__Problem requirements__. Pick out every line in the data below that holds "agent".

Saved data entries:
+++++
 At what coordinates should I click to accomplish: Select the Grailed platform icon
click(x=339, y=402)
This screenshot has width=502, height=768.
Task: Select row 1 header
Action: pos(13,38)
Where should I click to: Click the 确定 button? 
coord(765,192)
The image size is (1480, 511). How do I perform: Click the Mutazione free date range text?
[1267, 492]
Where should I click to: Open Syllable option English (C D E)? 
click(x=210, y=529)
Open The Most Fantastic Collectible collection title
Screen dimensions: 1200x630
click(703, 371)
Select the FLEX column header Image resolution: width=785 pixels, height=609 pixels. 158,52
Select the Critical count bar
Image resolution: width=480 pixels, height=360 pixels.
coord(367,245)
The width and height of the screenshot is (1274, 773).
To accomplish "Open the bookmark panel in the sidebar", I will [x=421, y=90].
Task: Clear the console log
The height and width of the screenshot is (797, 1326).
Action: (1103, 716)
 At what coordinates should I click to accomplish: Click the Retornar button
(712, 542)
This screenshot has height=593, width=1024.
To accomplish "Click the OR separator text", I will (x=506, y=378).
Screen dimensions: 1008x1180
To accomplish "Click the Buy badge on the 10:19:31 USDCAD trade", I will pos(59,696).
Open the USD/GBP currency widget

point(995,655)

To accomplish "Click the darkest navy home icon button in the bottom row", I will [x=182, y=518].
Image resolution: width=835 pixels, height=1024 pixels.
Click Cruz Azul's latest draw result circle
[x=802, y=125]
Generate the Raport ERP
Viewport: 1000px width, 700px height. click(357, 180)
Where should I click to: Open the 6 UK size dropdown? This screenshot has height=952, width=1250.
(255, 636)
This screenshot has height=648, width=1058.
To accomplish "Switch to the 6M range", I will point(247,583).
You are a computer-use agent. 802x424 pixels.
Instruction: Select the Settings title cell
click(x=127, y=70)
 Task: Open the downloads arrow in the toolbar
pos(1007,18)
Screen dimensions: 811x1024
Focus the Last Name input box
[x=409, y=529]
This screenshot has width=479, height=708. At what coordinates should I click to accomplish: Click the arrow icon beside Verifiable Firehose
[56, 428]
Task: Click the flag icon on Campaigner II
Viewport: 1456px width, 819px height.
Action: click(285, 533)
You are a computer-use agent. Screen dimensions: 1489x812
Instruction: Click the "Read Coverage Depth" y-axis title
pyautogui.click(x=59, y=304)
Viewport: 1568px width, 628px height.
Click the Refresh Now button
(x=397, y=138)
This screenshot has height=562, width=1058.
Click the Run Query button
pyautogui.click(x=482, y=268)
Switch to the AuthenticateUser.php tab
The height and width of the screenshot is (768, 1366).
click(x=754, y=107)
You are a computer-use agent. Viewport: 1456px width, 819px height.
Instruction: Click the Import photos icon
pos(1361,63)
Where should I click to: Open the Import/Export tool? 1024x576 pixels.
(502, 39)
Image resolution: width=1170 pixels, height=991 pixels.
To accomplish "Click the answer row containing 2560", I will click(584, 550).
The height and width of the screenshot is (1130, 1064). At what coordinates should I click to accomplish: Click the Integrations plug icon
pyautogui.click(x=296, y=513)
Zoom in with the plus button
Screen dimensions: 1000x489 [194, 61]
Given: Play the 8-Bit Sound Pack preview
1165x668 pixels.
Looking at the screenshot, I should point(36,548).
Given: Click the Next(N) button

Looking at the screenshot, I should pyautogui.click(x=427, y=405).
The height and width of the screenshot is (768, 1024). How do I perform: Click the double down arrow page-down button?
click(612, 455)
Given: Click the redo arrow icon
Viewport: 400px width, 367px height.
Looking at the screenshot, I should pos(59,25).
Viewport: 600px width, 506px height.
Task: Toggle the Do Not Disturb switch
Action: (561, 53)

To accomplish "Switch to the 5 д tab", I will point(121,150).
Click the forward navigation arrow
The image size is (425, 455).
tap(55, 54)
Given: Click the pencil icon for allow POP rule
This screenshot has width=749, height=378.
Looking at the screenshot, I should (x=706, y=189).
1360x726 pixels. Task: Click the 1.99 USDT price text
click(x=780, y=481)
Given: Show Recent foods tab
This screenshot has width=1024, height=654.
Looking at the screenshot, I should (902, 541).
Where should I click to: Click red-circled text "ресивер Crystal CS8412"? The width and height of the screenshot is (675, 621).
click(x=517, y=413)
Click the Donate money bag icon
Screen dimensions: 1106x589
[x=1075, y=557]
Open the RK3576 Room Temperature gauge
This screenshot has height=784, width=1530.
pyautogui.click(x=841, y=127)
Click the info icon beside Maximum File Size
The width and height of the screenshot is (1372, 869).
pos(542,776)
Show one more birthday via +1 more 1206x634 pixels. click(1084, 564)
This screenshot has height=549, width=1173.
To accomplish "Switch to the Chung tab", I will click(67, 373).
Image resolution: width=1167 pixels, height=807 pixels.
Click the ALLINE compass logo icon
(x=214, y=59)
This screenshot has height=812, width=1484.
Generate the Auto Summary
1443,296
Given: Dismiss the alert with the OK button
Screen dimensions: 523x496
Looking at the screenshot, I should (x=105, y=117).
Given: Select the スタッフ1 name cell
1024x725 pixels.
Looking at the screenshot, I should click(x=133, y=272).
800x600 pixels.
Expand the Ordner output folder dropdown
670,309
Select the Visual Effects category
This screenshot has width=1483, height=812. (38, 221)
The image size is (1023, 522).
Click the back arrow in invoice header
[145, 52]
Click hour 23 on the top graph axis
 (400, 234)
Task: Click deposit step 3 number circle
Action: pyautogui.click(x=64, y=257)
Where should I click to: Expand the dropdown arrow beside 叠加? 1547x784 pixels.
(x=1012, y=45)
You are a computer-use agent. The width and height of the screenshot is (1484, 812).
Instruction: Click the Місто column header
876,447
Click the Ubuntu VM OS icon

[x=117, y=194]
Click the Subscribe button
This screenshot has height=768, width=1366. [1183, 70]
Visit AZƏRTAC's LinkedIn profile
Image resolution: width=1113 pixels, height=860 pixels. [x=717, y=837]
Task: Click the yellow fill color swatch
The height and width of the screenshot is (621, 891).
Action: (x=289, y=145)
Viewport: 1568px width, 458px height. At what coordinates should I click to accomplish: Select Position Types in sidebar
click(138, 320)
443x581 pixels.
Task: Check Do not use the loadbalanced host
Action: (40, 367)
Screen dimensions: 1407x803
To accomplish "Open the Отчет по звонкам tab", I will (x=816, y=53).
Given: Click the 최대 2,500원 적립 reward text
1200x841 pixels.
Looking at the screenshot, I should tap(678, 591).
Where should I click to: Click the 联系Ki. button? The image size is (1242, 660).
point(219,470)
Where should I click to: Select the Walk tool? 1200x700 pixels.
+++++
__Solved exercise__.
You are a computer-use agent. 802x424 pixels.
You are a computer-use agent. Screen dimensions: 1489x812
You are a computer-use agent. Viewport: 1456px width, 819px height.
You are a computer-use agent. The width and height of the screenshot is (1484, 812).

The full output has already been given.